**Problem set**
a) In the agreement recitals, what does Seller wish to sell to Buyer?
b) Please state whether each statement agrees with the agreement recitals, answering yes or no and quoting the words of the recitals that decide it: (i) Buyer has agreed to assume all of Seller's obligations and liabilities. (ii) The Related Agreements are being entered into at the same time this Agreement is executed and delivered. (iii) Seller's products are for enterprise, e-commerce and independent software vendors.
c) Resume the agreement recitals from the point where they stop.

**Selected text**
☆ ☆ ☆ ☆ ☆ ☆ ☆
WHEREAS, Seller is in the business of providing search,
navigation and
information retrieval solutions, which provide access and
insight into critical
content through products for enterprise, e-commerce and
independent software
vendors (the "BUSINESS");
WHEREAS, subject to the terms and conditions set forth in this
Agreement,
Seller wishes to sell to Buyer, and Buyer wishes to purchase
from Seller,
substantially all of the assets of Seller and Seller wishes to
transfer to
Buyer, and Buyer has agreed to assume, certain of Seller's
obligations and
liabilities associated with the Business, and in connection
therewith the
parties hereto wish to make certain agreements related to such
purchase, sale,
assignment and assumption;
WHEREAS, as a condition to the willingness of, and as an
inducement to,
Buyer and Seller to enter into this Agreement, contemporaneously
with the
execution and delivery of this Agreement, Seller, Buyer and
certain other
parties are entering into the Related Agreements (as defined
below).
☆ ☆ ☆ ☆ ☆ ☆ ☆
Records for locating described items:
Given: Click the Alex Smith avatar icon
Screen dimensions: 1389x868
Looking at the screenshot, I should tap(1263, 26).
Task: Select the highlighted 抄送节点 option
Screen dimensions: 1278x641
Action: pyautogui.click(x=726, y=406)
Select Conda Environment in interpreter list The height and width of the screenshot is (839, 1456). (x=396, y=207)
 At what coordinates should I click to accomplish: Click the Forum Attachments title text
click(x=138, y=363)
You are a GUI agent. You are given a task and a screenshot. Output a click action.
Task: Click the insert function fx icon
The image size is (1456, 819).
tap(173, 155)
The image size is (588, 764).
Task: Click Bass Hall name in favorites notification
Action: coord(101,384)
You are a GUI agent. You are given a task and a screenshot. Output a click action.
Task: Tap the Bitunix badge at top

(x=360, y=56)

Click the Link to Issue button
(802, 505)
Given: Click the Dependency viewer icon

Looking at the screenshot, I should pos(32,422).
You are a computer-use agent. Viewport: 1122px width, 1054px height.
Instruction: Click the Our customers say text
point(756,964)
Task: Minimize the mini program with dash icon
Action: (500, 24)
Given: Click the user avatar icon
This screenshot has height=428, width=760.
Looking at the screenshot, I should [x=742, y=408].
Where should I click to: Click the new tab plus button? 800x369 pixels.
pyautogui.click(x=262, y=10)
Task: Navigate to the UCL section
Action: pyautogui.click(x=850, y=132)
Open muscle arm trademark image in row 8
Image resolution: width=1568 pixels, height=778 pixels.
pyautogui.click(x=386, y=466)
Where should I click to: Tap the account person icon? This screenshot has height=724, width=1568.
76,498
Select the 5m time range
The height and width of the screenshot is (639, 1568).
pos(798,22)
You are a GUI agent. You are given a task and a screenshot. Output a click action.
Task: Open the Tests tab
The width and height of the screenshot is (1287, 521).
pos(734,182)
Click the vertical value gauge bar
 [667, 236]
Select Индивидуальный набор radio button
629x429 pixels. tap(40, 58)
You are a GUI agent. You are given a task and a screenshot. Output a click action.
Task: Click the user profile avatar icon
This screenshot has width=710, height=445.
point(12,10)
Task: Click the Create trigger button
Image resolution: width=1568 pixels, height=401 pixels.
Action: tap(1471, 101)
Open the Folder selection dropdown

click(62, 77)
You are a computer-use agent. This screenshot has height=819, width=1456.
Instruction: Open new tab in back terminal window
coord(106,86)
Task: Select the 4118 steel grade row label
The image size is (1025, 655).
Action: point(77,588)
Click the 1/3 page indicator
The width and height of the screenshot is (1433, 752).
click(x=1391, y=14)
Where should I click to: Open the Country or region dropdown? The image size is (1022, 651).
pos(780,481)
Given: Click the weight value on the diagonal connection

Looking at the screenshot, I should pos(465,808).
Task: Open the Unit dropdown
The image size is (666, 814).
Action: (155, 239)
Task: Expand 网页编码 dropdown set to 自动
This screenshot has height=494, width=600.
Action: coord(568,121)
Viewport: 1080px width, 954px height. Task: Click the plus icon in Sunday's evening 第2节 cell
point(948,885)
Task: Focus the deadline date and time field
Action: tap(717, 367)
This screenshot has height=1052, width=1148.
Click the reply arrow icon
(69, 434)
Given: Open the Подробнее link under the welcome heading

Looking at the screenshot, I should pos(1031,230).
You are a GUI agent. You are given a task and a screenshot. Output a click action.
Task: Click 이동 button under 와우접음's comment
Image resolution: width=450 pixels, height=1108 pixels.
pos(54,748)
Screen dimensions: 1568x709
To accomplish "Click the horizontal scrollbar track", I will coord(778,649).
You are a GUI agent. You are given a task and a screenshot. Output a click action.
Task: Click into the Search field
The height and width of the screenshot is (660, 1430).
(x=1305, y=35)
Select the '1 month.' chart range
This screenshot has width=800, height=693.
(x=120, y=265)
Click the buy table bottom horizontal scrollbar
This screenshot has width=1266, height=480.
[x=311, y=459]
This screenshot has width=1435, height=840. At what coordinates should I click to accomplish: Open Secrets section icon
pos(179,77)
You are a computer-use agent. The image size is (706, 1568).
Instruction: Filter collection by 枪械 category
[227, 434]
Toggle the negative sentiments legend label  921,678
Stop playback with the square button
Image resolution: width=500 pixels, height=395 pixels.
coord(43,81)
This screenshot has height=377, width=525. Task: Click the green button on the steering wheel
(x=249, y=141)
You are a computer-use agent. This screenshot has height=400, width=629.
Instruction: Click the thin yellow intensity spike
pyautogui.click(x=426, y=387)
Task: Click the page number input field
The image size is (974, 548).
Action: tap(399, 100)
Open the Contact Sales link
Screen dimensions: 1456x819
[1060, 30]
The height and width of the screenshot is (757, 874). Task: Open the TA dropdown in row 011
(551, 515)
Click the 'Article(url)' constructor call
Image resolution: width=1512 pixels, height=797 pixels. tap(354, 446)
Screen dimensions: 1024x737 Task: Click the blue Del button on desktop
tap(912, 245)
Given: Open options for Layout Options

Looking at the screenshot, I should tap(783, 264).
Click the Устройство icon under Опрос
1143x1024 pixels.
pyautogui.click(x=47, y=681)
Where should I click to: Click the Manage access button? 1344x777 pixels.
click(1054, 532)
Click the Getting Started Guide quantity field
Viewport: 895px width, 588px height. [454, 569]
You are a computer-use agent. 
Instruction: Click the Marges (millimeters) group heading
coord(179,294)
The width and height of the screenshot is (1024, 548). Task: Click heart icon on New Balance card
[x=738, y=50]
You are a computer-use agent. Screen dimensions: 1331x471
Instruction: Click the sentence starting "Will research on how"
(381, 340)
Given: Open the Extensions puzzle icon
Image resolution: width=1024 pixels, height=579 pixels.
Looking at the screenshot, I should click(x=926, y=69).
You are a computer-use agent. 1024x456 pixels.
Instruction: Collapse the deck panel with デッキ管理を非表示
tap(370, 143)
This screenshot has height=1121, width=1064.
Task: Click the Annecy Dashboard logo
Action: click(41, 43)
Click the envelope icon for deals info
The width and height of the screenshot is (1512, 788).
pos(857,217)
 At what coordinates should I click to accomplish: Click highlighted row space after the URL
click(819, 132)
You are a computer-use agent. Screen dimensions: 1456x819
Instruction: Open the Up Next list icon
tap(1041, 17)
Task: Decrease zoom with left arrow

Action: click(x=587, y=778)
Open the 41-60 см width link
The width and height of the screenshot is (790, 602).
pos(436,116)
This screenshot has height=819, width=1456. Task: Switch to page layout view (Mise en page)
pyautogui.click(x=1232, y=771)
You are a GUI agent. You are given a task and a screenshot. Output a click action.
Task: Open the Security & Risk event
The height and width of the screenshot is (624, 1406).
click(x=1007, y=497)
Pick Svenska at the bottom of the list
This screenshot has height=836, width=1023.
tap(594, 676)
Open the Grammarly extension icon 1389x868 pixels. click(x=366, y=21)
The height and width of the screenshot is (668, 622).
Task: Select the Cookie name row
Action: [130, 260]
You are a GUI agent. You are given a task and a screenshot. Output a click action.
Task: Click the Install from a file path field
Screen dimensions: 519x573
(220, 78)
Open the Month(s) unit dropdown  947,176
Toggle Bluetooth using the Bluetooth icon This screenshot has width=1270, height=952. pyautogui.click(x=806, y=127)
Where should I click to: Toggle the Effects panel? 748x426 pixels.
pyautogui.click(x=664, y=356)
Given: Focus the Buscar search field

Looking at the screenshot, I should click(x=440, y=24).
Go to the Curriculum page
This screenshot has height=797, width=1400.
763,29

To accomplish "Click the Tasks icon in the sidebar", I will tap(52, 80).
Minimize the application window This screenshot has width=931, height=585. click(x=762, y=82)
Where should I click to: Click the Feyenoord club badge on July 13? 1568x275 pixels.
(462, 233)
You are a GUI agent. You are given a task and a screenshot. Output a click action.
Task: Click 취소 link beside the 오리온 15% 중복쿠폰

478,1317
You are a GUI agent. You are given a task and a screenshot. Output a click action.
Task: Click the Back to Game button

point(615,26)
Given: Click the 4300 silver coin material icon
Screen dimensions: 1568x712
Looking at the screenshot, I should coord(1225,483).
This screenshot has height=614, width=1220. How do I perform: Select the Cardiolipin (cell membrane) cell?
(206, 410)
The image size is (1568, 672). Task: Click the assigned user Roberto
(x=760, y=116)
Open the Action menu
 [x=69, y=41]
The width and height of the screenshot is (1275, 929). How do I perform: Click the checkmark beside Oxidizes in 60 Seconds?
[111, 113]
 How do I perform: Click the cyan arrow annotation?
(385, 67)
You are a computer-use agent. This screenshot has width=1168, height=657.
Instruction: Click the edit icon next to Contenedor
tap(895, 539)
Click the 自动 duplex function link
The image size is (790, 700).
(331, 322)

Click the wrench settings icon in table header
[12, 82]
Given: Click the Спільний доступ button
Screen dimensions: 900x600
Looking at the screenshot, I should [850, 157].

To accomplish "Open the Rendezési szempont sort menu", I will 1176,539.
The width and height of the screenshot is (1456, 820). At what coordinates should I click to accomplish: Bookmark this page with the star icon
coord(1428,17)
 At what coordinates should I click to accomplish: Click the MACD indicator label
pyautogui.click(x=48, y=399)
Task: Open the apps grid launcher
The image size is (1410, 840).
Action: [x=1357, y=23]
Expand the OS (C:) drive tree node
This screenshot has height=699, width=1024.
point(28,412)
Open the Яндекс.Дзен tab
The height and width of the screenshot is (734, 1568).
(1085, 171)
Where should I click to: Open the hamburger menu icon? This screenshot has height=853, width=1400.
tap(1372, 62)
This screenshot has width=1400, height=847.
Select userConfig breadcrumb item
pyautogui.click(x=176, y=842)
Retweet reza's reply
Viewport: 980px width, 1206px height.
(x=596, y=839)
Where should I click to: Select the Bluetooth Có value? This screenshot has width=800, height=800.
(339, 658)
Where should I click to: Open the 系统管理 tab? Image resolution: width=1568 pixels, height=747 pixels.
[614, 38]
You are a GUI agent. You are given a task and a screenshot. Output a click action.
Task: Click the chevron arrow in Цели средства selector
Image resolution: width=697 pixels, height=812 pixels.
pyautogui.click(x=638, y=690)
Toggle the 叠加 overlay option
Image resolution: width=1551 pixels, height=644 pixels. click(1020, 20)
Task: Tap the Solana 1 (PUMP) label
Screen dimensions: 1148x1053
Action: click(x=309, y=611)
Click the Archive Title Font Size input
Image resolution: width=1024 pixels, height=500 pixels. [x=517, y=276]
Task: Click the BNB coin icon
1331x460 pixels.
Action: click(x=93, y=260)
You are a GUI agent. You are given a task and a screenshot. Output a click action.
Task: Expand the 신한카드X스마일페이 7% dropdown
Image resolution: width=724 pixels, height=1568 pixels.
☆ ☆ ☆ ☆ ☆ ☆ ☆
**Responses to the exercise**
a) Substantially all of the assets of Seller.

b)
(i) No: "Buyer has agreed to assume, certain of Seller's obligations and liabilities associated with the Business"
(ii) Yes: "contemporaneously with the execution and delivery of this Agreement, Seller, Buyer and certain other parties are entering into the Related Agreements"
(iii) Yes: "products for enterprise, e-commerce and independent software vendors"

c)
NOW, THEREFORE, in consideration of the mutual benefits to be
derived from
this Agreement and the representations, warranties, covenants,
agreements,
conditions and promises contained herein and therein, the
parties hereby agree
as follows:
ARTICLE I
PURCHASE AND SALE OF ASSETS; CLOSING
1.1 PURCHASE AND SALE OF ACQUIRED ASSETS. Upon the terms and
subject to
the conditions set forth in this Agreement, at the Closing,
Seller shall sell,
transfer, assign and deliver to Buyer, and relinquish to Buyer
in perpetuity,
free and clear of any security interests, mortgages, liens,
pledges, guarantees,
charges, easements, reservations, restrictions, clouds,
equities, rights of way,
options, rights of first refusal, and all other encumbrances,
whether or not
relating to the extension of credit or the borrowing of money
(collectively
"ENCUMBRANCES"), all right, title and interest in and to all of
the assets,
properties, good will and rights of Seller of every kind and
nature, real,
personal or mixed, tangible or intangible, owned, used or held
for use by Seller
(the "ACQUIRED ASSETS").
1.2 EXCLUDED ASSETS. All rights of Seller under this Agreement
and the
agreements and instruments executed and delivered to Seller by
Buyer pursuant to
this Agreement shall not constitute Acquired Assets. Seller
represents and
warrants that the assets set forth in Section 1.2 of the
Disclosure Schedule is
a complete list of excluded assets (the "EXCLUDED ASSETS").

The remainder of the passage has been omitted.